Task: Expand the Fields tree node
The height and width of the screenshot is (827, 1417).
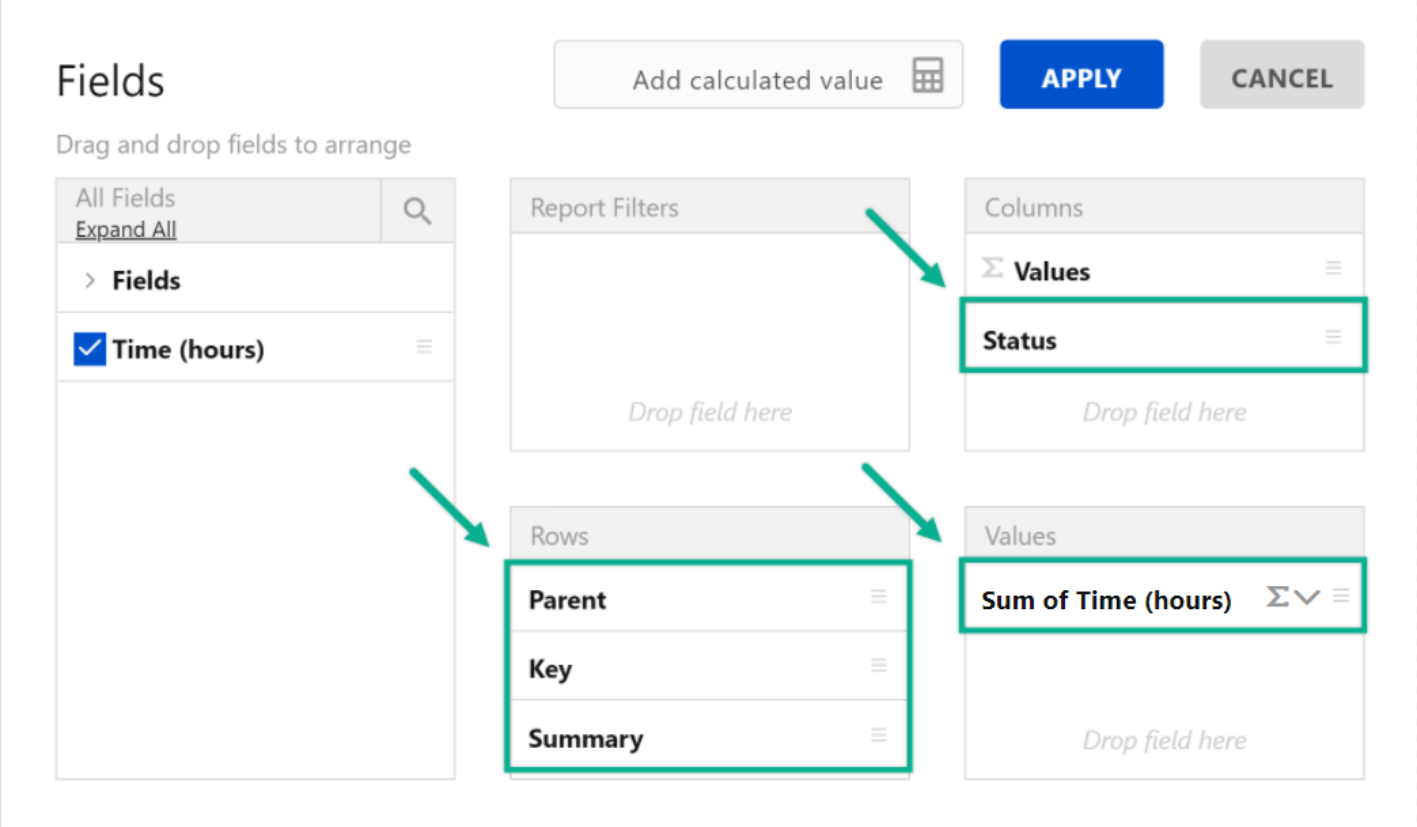Action: tap(90, 281)
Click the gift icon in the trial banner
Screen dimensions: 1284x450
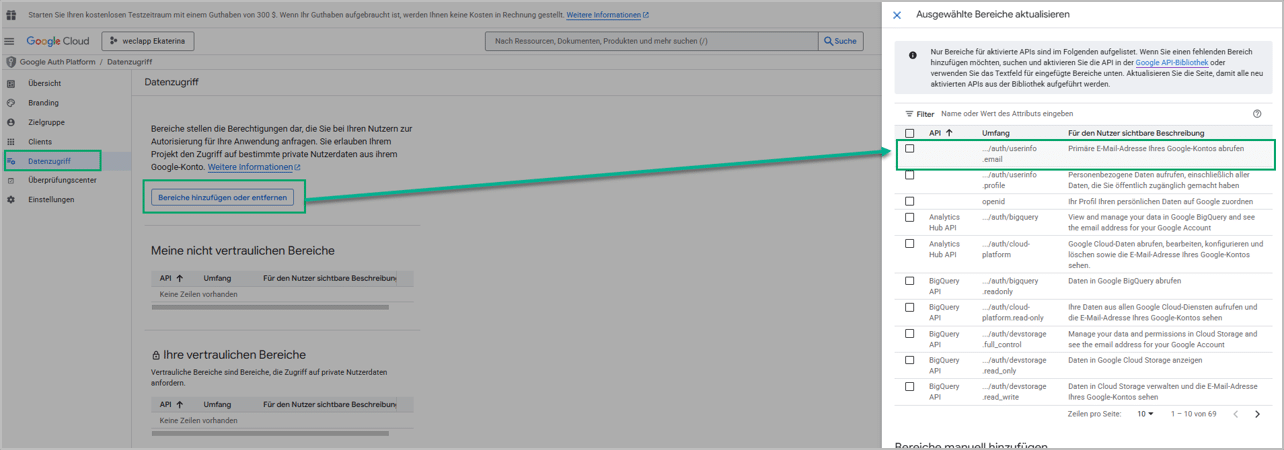[11, 15]
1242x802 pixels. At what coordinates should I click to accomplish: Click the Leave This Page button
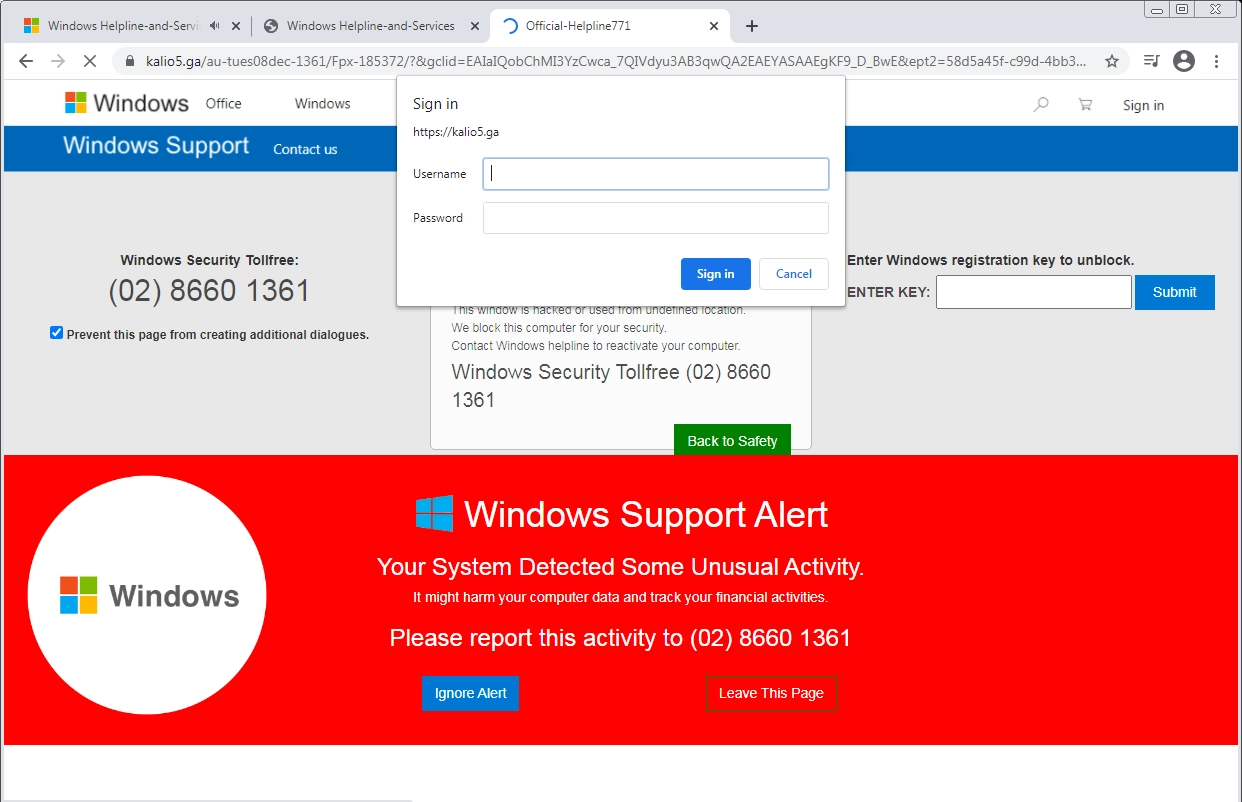click(771, 693)
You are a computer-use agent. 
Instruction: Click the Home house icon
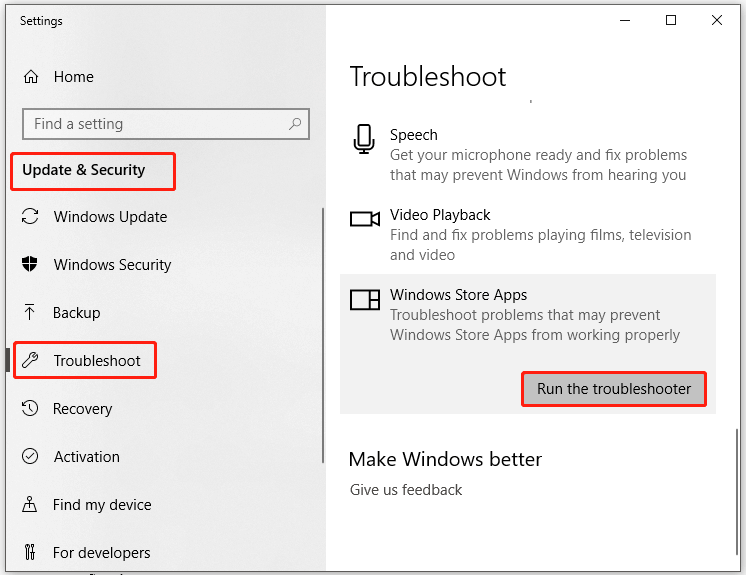(x=31, y=77)
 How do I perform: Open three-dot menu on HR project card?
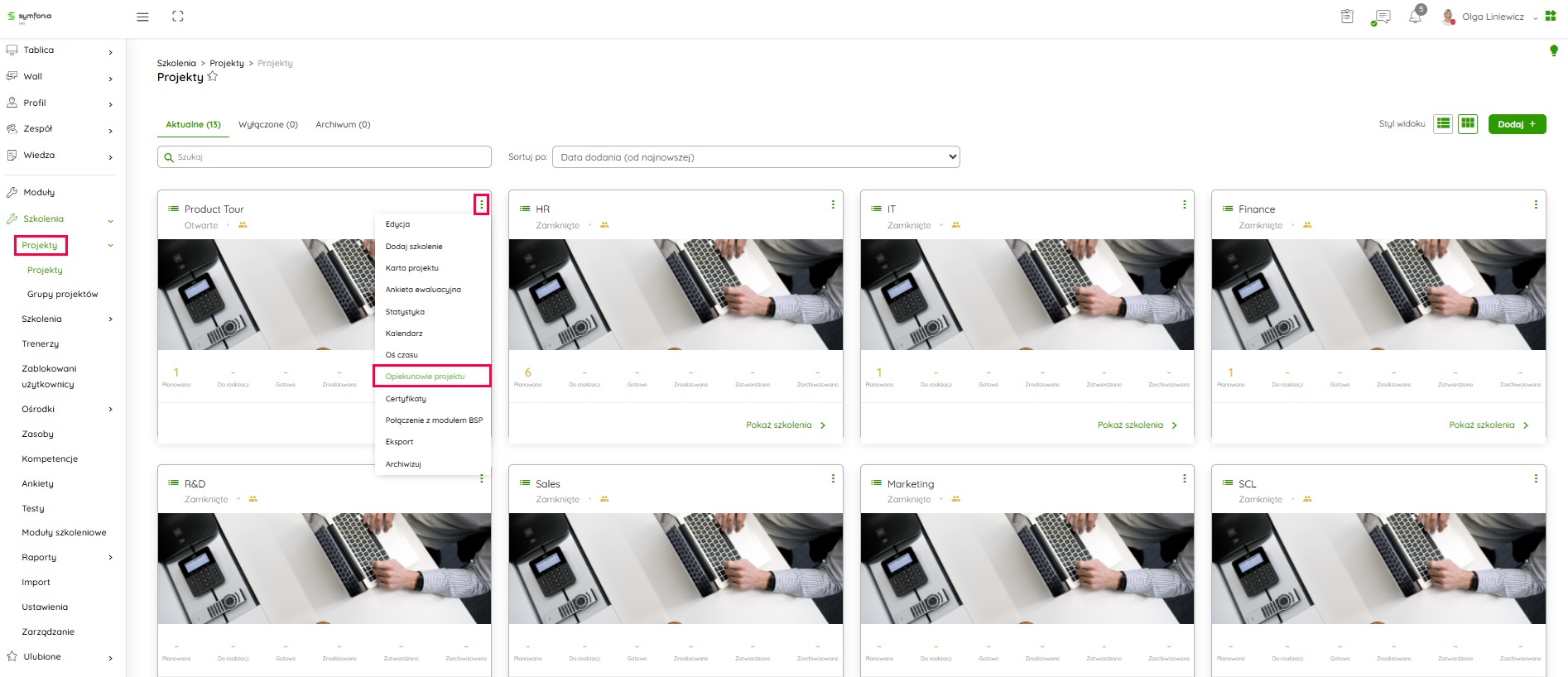pos(833,204)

┄┄┄┄┄┄┄┄┄┄

WHAT YOU WILL DO: Output the data exactly as it is, with the pictures dropped.

OUTPUT OF THE TASK:
Task: Expand the Fields tree node
The height and width of the screenshot is (827, 1417).
Action: tap(90, 281)
Click the gift icon in the trial banner
Screen dimensions: 1284x450
[11, 15]
1242x802 pixels. At what coordinates should I click to accomplish: Click the Leave This Page button
click(771, 693)
You are a computer-use agent. 
Instruction: Click the Home house icon
(x=31, y=77)
 How do I perform: Open three-dot menu on HR project card?
pos(833,204)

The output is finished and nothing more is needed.